Stored records:
————
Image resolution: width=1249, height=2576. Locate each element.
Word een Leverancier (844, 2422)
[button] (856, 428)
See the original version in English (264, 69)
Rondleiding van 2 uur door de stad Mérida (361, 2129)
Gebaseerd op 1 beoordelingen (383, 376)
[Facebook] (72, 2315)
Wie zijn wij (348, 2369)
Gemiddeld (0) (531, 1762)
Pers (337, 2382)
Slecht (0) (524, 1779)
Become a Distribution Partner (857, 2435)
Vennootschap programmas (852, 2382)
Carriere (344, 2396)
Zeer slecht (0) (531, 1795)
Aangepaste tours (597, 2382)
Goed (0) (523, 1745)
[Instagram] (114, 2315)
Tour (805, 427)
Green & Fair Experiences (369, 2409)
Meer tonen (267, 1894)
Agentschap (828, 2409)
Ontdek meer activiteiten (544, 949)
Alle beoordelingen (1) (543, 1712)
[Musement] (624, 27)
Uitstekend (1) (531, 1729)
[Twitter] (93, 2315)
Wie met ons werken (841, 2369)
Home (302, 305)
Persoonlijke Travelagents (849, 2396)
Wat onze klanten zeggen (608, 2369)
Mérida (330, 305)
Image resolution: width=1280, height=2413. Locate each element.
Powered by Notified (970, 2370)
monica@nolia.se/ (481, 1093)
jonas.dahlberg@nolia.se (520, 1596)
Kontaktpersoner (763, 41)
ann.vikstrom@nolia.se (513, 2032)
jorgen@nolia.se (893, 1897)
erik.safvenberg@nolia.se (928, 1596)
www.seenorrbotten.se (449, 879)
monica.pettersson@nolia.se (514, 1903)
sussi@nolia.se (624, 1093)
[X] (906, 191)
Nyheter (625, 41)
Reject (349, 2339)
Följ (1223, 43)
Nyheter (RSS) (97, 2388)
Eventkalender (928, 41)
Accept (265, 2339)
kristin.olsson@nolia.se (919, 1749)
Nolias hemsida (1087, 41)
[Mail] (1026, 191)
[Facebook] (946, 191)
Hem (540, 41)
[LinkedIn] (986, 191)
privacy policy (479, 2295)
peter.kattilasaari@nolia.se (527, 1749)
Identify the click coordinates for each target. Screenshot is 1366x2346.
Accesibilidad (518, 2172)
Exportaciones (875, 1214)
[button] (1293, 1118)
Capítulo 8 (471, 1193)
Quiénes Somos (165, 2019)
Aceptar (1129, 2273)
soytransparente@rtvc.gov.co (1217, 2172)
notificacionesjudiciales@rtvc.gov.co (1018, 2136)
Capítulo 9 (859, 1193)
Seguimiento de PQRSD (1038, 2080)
————
Problem: For the word "beoordelingen", find all matching lines in the entries above and copy them out.

Your response:
Gebaseerd op 1 beoordelingen (383, 376)
Alle beoordelingen (1) (543, 1712)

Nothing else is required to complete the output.